» WHAT THE TASK ASKS
The line that contains "亚当桑德勒新作分身玩反串 预告惊现影帝帕西诺 (204, 905)" marks the end: retype the data below exactly from its first line through that line.
(Beginning of SUPPLIED DATA)
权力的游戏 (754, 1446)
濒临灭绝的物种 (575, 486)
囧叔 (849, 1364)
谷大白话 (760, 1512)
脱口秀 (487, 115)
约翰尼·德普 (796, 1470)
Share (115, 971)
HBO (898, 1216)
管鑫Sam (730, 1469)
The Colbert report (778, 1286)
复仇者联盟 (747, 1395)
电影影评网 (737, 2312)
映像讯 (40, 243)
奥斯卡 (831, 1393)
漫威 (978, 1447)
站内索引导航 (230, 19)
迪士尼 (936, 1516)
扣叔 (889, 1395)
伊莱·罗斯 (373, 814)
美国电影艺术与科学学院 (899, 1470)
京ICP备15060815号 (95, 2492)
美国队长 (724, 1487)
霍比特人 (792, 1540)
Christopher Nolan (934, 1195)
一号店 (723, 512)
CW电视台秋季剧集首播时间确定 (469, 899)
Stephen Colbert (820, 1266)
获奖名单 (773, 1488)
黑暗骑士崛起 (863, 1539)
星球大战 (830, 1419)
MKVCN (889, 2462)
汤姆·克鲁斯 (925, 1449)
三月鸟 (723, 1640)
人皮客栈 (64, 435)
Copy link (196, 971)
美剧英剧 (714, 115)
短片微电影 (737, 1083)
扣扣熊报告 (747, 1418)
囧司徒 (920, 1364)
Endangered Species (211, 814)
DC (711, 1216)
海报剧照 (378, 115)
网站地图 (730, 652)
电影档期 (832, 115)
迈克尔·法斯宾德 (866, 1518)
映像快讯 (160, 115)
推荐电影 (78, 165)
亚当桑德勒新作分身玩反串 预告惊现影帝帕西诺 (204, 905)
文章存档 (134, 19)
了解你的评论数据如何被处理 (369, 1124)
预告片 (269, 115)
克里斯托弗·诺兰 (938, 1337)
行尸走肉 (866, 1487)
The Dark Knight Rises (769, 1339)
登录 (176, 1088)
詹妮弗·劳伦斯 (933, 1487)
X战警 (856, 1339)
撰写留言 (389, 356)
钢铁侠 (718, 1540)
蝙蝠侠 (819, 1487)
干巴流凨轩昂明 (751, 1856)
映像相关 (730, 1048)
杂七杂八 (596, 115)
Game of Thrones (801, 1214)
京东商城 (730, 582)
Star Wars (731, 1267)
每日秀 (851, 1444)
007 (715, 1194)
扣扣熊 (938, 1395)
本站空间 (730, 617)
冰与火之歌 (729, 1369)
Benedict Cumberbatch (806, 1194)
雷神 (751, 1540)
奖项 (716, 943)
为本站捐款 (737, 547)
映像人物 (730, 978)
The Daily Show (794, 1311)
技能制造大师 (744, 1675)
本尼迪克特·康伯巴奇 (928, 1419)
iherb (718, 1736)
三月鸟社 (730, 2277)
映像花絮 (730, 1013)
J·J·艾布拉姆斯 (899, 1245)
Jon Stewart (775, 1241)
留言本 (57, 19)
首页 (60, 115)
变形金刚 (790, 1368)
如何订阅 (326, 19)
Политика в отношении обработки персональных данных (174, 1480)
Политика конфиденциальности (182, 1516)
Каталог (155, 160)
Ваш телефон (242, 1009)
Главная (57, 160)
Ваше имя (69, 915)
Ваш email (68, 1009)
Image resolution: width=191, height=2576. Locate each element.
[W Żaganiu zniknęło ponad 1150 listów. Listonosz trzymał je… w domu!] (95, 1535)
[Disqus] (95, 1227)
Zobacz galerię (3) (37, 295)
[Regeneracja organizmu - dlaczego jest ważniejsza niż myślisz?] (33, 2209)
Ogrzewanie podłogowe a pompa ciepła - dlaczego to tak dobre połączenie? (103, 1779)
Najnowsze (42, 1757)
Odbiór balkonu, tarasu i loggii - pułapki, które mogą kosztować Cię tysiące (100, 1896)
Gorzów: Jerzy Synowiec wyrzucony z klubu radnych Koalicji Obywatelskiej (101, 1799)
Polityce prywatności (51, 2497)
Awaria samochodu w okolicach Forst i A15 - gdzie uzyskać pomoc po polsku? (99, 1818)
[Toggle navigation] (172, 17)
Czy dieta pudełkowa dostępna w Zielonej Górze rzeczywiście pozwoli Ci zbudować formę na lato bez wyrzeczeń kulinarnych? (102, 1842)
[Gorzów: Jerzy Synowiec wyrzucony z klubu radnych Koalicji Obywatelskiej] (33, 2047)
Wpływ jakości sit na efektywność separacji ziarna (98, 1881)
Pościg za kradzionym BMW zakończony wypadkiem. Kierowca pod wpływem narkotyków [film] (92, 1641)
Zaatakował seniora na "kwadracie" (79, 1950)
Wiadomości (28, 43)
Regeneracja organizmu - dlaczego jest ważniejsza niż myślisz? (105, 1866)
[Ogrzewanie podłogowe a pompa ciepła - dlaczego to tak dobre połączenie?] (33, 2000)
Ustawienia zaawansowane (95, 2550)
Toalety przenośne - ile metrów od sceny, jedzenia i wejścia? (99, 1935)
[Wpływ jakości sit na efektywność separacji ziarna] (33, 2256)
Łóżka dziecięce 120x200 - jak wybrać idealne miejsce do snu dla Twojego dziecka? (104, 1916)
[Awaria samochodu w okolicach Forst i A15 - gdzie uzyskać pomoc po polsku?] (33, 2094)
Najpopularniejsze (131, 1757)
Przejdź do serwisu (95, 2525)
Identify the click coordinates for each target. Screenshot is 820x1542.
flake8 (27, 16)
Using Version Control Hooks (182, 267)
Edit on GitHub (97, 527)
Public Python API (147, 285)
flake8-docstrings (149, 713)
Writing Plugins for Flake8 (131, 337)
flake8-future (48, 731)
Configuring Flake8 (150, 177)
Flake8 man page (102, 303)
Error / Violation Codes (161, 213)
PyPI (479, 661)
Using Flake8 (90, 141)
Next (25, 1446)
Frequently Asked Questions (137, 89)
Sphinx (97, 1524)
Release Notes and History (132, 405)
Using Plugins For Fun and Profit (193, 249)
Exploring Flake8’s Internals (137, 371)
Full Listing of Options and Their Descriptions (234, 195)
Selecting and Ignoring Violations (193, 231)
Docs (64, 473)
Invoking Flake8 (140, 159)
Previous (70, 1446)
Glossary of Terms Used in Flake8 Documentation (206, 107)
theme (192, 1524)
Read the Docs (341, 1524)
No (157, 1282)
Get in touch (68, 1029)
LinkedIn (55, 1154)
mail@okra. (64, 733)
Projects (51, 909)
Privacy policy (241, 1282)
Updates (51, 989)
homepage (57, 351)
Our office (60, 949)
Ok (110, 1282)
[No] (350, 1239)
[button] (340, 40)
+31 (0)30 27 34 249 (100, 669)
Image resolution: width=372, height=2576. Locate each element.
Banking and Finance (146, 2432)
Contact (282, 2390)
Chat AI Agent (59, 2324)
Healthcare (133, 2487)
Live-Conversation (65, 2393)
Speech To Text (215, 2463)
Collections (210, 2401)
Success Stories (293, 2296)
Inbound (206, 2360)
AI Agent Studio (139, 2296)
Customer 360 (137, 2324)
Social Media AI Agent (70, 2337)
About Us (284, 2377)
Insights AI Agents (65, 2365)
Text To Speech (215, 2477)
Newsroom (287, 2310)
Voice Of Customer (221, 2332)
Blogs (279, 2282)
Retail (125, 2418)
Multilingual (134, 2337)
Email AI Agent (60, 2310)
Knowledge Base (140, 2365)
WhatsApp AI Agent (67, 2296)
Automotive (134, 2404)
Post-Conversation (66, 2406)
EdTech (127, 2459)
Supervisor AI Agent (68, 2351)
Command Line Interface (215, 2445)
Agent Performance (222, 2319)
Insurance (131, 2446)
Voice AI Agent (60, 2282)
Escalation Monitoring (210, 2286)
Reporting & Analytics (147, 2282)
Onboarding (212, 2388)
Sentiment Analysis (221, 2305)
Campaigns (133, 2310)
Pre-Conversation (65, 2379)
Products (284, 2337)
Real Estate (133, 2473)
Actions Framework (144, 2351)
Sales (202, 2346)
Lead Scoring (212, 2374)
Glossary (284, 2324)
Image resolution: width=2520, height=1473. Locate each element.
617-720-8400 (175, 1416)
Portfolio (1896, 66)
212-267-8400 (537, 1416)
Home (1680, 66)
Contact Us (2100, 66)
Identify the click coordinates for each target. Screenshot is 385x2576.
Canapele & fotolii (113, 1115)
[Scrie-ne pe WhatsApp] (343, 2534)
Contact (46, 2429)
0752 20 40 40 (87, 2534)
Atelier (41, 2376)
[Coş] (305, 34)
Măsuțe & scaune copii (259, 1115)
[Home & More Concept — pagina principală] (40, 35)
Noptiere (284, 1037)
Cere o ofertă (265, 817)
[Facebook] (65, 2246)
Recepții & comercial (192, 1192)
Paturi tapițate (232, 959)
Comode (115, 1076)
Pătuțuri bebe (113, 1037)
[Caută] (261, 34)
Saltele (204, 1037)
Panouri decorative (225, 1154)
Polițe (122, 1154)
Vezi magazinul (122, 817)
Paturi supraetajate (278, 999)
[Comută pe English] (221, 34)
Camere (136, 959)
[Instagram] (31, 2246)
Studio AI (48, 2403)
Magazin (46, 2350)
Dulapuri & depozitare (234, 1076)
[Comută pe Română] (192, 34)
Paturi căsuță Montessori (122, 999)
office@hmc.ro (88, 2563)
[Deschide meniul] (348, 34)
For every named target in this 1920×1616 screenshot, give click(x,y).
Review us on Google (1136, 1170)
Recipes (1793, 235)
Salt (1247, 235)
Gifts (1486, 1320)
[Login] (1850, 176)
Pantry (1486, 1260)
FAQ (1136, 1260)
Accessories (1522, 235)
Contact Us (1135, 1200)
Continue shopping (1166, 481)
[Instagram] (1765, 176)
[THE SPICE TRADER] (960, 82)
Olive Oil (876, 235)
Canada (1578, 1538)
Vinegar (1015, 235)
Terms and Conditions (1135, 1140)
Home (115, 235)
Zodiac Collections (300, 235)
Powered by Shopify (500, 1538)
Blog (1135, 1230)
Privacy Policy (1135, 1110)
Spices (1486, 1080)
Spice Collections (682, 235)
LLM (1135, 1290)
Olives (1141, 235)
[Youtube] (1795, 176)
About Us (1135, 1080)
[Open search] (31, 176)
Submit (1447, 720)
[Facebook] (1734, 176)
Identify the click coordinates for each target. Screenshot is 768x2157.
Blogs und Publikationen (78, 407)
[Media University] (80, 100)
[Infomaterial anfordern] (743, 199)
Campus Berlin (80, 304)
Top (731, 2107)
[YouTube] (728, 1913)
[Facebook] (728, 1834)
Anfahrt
(End of SUPPLIED DATA)
» ANSWER SPACE
权力的游戏 (754, 1446)
濒临灭绝的物种 (575, 486)
囧叔 (849, 1364)
谷大白话 (760, 1512)
脱口秀 (487, 115)
约翰尼·德普 (796, 1470)
Share (115, 971)
HBO (898, 1216)
管鑫Sam (730, 1469)
The Colbert report (778, 1286)
复仇者联盟 (747, 1395)
电影影评网 (737, 2312)
映像讯 (40, 243)
奥斯卡 (831, 1393)
漫威 (978, 1447)
站内索引导航 (230, 19)
迪士尼 (936, 1516)
扣叔 (889, 1395)
伊莱·罗斯 (373, 814)
美国电影艺术与科学学院 (899, 1470)
京ICP备15060815号 (95, 2492)
美国队长 (724, 1487)
霍比特人 (792, 1540)
Christopher Nolan (934, 1195)
一号店 (723, 512)
CW电视台秋季剧集首播时间确定 (469, 899)
Stephen Colbert (820, 1266)
获奖名单 (773, 1488)
黑暗骑士崛起 (863, 1539)
星球大战 (830, 1419)
MKVCN (889, 2462)
汤姆·克鲁斯 (925, 1449)
三月鸟 (723, 1640)
人皮客栈 (64, 435)
Copy link (196, 971)
美剧英剧 (714, 115)
短片微电影 (737, 1083)
扣扣熊报告 (747, 1418)
囧司徒 (920, 1364)
Endangered Species (211, 814)
DC (711, 1216)
海报剧照 (378, 115)
网站地图 (730, 652)
电影档期 (832, 115)
迈克尔·法斯宾德 (866, 1518)
映像快讯 (160, 115)
推荐电影 (78, 165)
亚当桑德勒新作分身玩反串 预告惊现影帝帕西诺 (204, 905)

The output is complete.